Impacted Organizations and Past Incidents
Of the six NGOs, four are Christian associations like Ecreosoculis North Western Gossner Evangelical in Jharkhand, Evangelical Churches Association in Manipur, Northern Evangelical Lutheran Church in Jharkhand, and New Life Fellowship Association in Mumbai. The other two include Rajnandgaon Leprosy Hospital and Clinics, Chhattisgarh, and Don Bosco Tribal Development Society, Tamil Nadu. The reasons for their suspension have not been specified by the government. However, this isn’t the first time such an event has occurred. In 2017, USA-based donor Compassion International was forced to cease operations in India due to their funding towards NGOs involved in religious conversion activities.
Foreign Contribution Regulation Act (FCRA), 2010
The Foreign funding of NGOs in India is regulated under the FCRA act, enforced by the Ministry of Home Affairs. This act ensures that the recipients of foreign contributions use them appropriately as per the stated purpose for which the fund was obtained. Under this Act, organizations need to register themselves every five years.
NGO’s in India and Their Influence
Non-Governmental Organizations, or NGOs, are groups of civilians involved in diverse activities including charitable, social, political, religious, or other interests. They play a vital role in implementing government schemes at the grassroots in India. NGOs can be registered under various acts like the Indian Societies Registration Act, 1860, Religious Endowments Act, 1863, Indian Trusts Act, etc. According to a government-commissioned study in 2009, India perhaps has the most number of active NGOs globally.

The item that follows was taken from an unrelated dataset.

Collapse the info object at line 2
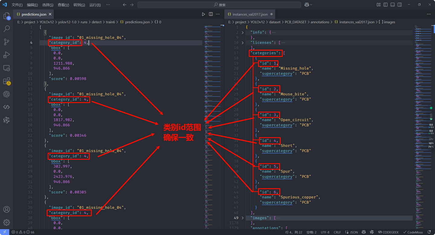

Foreign Funding and Legal Controversies
The FCRA Act restricts funding receipt from foreign sources to NGOs active in India. It disallows foreign contribution for any activities deemed detrimental to national interest. The Act empowers the government to withdraw permission on the grounds that the donation received by the NGO will negatively impact public interest or the state’s economic interest. However, there is lack of clarity on what constitutes “public interest”.

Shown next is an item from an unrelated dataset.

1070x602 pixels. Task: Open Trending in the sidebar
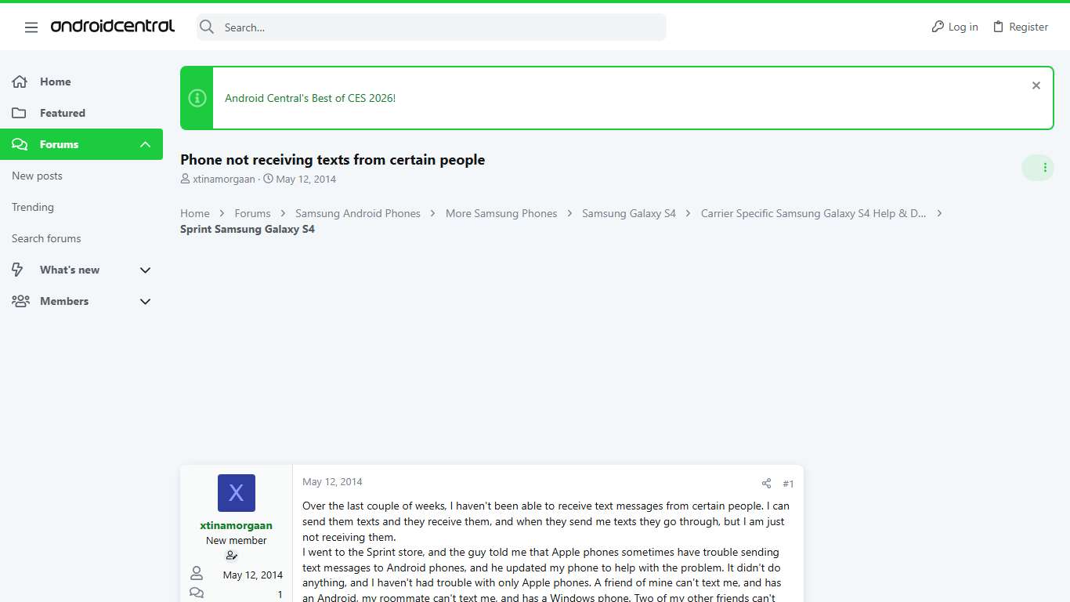click(33, 207)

This Act has consequential impacts on both the right to free speech and freedom of association under Articles 19(1)(a) and 19(1)(c) of the Constitution. By permitting only certain political groups to receive foreign donations and disallowing others, it can induce biases in the government’s favor.
NGO Censorship and Human Rights Violations
NGOs often need to carefully phrase their criticism of the regime as excessive criticism could lead to potential harm. Regulatory norms declared by FCRA can reduce critical voices branding them against public interest, resulting in self-censorship. In 2015, the Supreme Court struck down Section 66A of the Information Technology Act due to its potential misuse and discouragement of free speech.

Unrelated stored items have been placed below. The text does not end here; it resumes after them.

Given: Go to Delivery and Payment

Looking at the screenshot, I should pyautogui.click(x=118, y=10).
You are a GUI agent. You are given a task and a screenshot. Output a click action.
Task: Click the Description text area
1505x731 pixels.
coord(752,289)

Moreover, violating the right to freedom of association, which is part of the Universal Declaration of Human Rights (Article 20), constitutes a human rights violation. In April 2016, the UN Special Rapporteur on Rights to Freedom of Peaceful Assembly and Association conducted an analysis of FCRA, 2010. It concluded that restrictions invoked under FCRA in the name of public interest and economic interest do not meet the legitimate restrictions criteria. The terminology was deemed vague, providing the state with excessive discretionary powers to use in an arbitrary way. With corruption-prone NGOs requiring regulation, there is a need for clarity on terms like public interest.